▶ Requirements:
• a. Translate this sentence from the Raspberry Pi experiments text into Spanish: "When motion is detected, buzzer sounds."
• b. In the Raspberry Pi experiments text, which GPIO pin is the PIR sensor output connected to?
• c. Please continue the Raspberry Pi experiments text from where it stops.

▶ Source excerpt:
<<<<

To interface an LED with Raspberry Pi and blink it using Python.

Components Required

  • Raspberry Pi
  • LED
  • 220Ω resistor
  • Breadboard
  • Jumper wires

Procedure

  1. Connect LED to GPIO pin 18 through resistor
  2. Connect cathode to GND
  3. Write Python code
  4. Run the program

Expected Output


LED blinks ON and OFF at 1-second intervals.

Experiment 2: Push Button with LED

Aim

To interface a push button and control LED using Raspberry Pi.

Components

  • Raspberry Pi
  • Push button
  • LED
  • Resistor
  • Breadboard

Procedure

  1. Connect button to GPIO 23
  2. Connect LED to GPIO 18
  3. Write and execute Python code

Expected Output


When button is pressed, LED glows. Otherwise, LED remains OFF.

Experiment 3: PIR Sensor Motion Detection

Aim

To detect motion using PIR sensor and activate buzzer.

Components

  • Raspberry Pi
  • PIR sensor
  • Buzzer
  • Jumper wires

Procedure

  1. Connect PIR output to GPIO 17
  2. Connect buzzer to GPIO 27
  3. Run Python program

Expected Output



When motion is detected, buzzer sounds.

Experiment 4: LDR-Based Automatic Light System

Aim

To monitor light intensity and glow LED in darkness.

Components

  • Raspberry Pi
  • LDR module
  • LED
  • Resistor

Procedure

  1. Connect LDR module to input pin
  2. Connect LED to output pin
  3. Execute program logic

Expected Output


LED turns ON in darkness and OFF in bright light.

Experiment 5: Relay Control using Raspberry Pi

Aim

To control an external electrical device using relay.

>>>>

▶ Source data:
<<<<

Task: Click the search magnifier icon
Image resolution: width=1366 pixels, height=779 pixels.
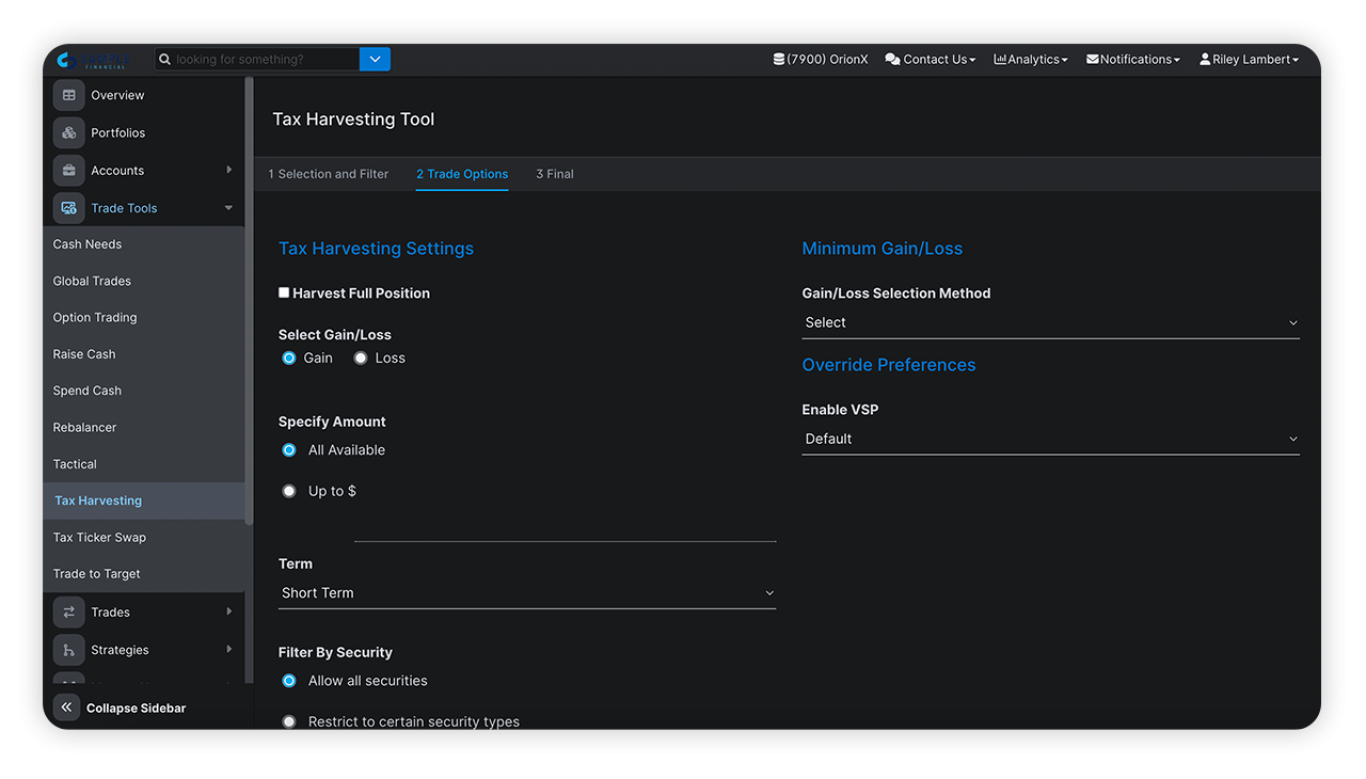Action: (x=166, y=59)
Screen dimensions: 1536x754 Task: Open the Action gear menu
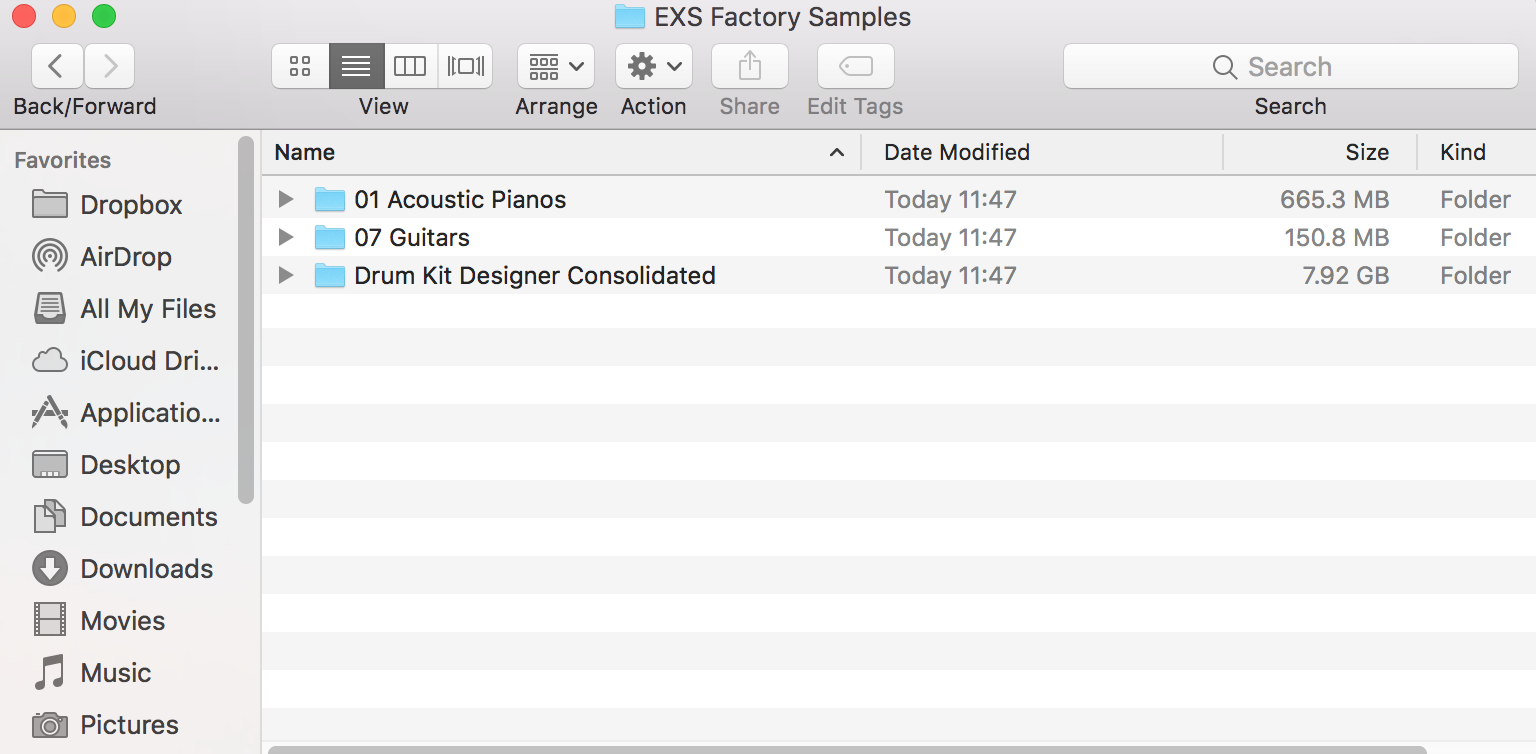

>>>>

▶ Task-by-task results:
• a. Cuando se detecta movimiento, el zumbador suena.

• b. GPIO 17.

• c.
Components

  • Raspberry Pi
  • Relay module
  • Bulb/load
  • Jumper wires

Procedure

  1. Connect relay input to GPIO
  2. Write Python script to switch relay
  3. Observe the load

Expected Output


Relay switches ON/OFF and controls connected device.

TWO-MARK QUESTIONS

  1. Define Python and mention any two features of Python.
  2. What is Raspberry Pi?
  3. Expand GPIO and state its purpose.
  4. Mention any two applications of Raspberry Pi in IoT.
  5. What is the role of Python in IoT?
  6. Differentiate between input pin and output pin in GPIO.
  7. Write any two advantages of Raspberry Pi.
  8. What is meant by sensor interfacing?
  9. What is actuator interfacing?
  10. Mention any two real-time IoT applications using Raspberry Pi.

15-MARK QUESTIONS

  1. Explain Python programming basics and discuss the importance of Python in IoT application development using suitable examples.
  2. Describe Raspberry Pi architecture and explain the role of GPIO pins in interfacing sensors and actuators.
  3. Explain the implementation of IoT with Raspberry Pi using Python programs for LED, button, and PIR sensor interfacing.
  4. Design a Raspberry Pi-based IoT system and explain its working with suitable block diagram and applications.

15 MCQs

  1. Python is a
    a. Low-level language
    b. High-level language
    c. Machine language
    d. Assembly language
  2. Raspberry Pi is a
    a. Sensor
    b. Single-board computer
    c. Relay
    d. Router
  3. GPIO stands for
    a. General Program Input Output
    b. General Purpose Input Output
    c. Global Pin Input Output
    d. General Power Input Output
  4. Which language is commonly used with Raspberry Pi for IoT?
    a. COBOL
    b. Python
    c. FORTRAN
    d. Pascal
  5. Raspberry Pi stores OS in
    a. Hard disk
    b. CD-ROM
    c. Micro SD card
    d. RAM
  6. LED is an example of
    a. Sensor
    b. Input device
    c. Actuator
    d. Processor
  7. PIR sensor is used to detect
    a. Temperature
    b. Humidity
    c. Motion
    d. Pressure
  8. Which pin mode is used to glow LED?
    a. INPUT
    b. OUTPUT
    c. ANALOG
    d. SERIAL
  9. Which function is used to clean GPIO settings?
    a. GPIO.end()
    b. GPIO.clear()
    c. GPIO.cleanup()
    d. GPIO.reset()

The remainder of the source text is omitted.